● **PAGE EXCERPT**:
Having campaigned in poetry, Barack Obama doubtless expected to govern in prose. But it is arithmetic that threatens to cramp his ambitions. Last week, the Congressional Budget Office (CBO) released its long-term budget outlook. If current policies are continued, federal debt held by the public will rise from 41 per cent of GDP at the end of 2008 to 87 per cent by 2020, and (theoretically) to a staggering 716 per cent by 2080.
Meanwhile, Mr Obama is trying to save the planet and reshape America’s health-care system. The first task will be fantastically expensive. The second does not have to be, but probably will be. A president who refused to put off unpleasant decisions, as Mr Obama promised during his inauguration, would be honest about all this. He would tell Americans that stopping global warming means higher energy prices, and that arresting health-care inflation means cutting back on medical procedures that people want but don’t need.

● **GIVEN RECORDS**:
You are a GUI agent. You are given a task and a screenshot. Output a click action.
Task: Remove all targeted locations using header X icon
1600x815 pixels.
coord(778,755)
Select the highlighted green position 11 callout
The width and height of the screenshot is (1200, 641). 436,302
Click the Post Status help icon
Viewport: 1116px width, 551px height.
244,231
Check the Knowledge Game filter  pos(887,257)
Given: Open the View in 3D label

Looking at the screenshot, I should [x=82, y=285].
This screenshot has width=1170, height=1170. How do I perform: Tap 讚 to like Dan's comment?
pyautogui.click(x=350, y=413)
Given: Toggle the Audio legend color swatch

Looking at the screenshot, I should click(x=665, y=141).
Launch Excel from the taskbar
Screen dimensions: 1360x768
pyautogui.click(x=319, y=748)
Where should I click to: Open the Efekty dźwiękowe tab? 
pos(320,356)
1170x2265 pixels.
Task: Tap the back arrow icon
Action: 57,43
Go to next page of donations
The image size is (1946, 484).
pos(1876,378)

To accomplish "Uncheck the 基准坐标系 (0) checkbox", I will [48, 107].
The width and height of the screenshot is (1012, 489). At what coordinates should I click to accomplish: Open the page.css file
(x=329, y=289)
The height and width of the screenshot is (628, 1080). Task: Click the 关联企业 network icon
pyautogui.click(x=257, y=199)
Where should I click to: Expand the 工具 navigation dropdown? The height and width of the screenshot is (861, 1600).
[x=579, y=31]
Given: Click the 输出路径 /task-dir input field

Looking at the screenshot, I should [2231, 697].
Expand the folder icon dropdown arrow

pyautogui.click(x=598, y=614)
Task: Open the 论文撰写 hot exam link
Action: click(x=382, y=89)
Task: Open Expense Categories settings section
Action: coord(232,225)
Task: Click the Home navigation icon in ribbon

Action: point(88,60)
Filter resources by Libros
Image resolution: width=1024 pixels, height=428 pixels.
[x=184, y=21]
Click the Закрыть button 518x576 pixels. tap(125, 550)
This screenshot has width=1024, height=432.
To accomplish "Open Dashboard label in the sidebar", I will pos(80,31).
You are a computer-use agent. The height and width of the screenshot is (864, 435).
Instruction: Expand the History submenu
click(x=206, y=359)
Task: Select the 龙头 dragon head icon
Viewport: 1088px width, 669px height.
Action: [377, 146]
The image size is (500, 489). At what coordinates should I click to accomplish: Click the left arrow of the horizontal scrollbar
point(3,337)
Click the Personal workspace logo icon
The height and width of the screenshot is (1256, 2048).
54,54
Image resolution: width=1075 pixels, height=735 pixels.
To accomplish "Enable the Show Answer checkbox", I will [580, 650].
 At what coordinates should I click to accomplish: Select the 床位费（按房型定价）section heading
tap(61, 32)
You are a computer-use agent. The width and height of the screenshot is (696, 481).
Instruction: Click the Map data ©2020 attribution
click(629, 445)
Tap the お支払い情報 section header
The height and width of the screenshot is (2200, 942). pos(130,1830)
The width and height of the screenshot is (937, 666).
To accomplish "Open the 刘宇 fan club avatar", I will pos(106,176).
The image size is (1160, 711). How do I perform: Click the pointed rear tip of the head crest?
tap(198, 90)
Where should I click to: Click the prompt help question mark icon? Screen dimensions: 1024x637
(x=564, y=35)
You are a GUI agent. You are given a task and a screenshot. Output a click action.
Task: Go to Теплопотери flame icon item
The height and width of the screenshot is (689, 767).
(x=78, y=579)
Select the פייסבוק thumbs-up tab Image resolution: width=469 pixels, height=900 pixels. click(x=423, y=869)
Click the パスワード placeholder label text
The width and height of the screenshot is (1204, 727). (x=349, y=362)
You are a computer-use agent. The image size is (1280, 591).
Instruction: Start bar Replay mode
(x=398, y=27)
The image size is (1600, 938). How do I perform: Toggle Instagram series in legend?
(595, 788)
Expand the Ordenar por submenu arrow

● **REQUIRED WORK**: Continue the commentary on Obama's budget and policy ambitions, starting after its final sentence.

● **FINAL ANSWER**:
Instead of straight talk, however, Mr Obama has mostly been offering happy talk. When the House of Representatives narrowly passed a climate-change bill on June 26th, he rejoiced that it would create millions of new green jobs and reduce America’s “dangerous dependence on foreign oil”. Almost as an afterthought, he mentioned that it might do something for the planet. As usual, he gave the impression that planet-cooling will require no sacrifice from voters.
This is drivel. The shift to a lower-carbon economy will destroy jobs as well as create them, and hit growth. Greens wish Mr Obama would use his immense popularity and rhetorical skills to persuade Americans that such costs are outweighed by the benefits of helping to avert planetary catastrophe. But rather than shaping public opinion, he is running scared of it. And so, even more, is Congress.